Les conséquences du silence

Exposition 40 ans, 70kg, CENTQUATRE, Paris
18.01.22 - 26.02.22

Série 40 ans, 70 kg, Eléa-Jeanne Schmitter. (2021). © Eléa-Jeanne Schmitter.

Quand la journaliste et activiste britannique Caroline Criado-Perez dénonce par mots, la photographe Eléa-Jeanne Schmitter révèle en images. Dans l’espace dédié aux expositions du Centquatre à Paris, à l’occasion de la sixième édition du festival "Les Singulier-e-s”, l’artiste Eléa-Jeanne Schmitter met en lumière sous la forme de photographies, une collecte de données qu’elle a puisée dans l’ouvrage “Femmes invisibles” de Caroline Criado-Perez (édition Edi8, 2020). 

Des données qui traitent, paradoxalement, d’une absence d’informations à propos de l’Autre moitié de l’humanité : les femmes. Le sujet n’est pas neuf ; la querelle du féminisme a déjà fait couler beaucoup d’encre. Cependant, il s’avère d’être d’une extrême contemporanéité ; on en parle encore et c’est important. Des informations inexactes, des données erronées et des chiffres -ou leur absence- confirment que la vie des hommes définirait celle du genre humain tout entier. Simone de Beauvoir disait  quelque chose d’éclairant à ce sujet : le rapport des deux sexes ne peut être apparenté à deux pôles, deux électricités. L’homme représente à la fois le positif et le neutre -jusqu’au point où la langue française utilise le mot “homme” pour définir le genre humain. La femme quant à elle, est le négatif et l’absence. En empruntant un titre évocateur de ce calibrage clivant, Eléa-Jeanne Schmitter frappe fort. L’exposition “40 ans, 70kg” sonne âpre, injuste et fatal car difficilement réversible. La “norme” établie est celle d’un homme de 40 ans, pesant 70 Kg. Le ton est donné. 
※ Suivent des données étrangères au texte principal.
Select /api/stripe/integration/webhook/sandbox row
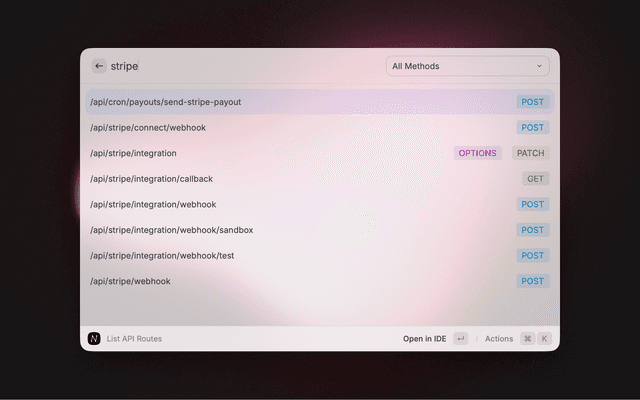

L’expérience du visiteur est paradoxale. A mesure de la visite, l’oeil est à la fois ébloui par l’esthétisme confirmé des photographies, bien que déstabilisé par un sentiment amer qui s’installe au fond du ventre. La série photographique est proche d’une composition de studio, la scénographie est délicieusement harmonieuse mais l’oeil est déstabilisé en découvrant les corps féminins blessés, abîmés, cachés dans cette mise en scène artificielle. Des vêtements de travail trop amples ou trop étriqués, des ceintures de sécurité asphyxiantes, des objets transperçants superposés sur des points corporels vitaux, transforment cet artifice séduisant en une réalité grave. Que ce soit dans le domaine médical, dans le milieu professionnel ou dans leur quotidien, l’effacement des femmes a des conséquences parfois fatales.

L’exposition d’Eléa-Jeanne Schmitter nous montre que cette disharmonie n’est pas simplement qu’une question de confort. Ses photographies viennent déstabiliser la vision optique du spectateur, la bousculer pour la questionner à nouveau, pour la transformer enfin. Il s’agit d’une rencontre subtile et sensible avec le silence fait à l’égard des femmes. Un silence qui se crie jusqu’aux yeux.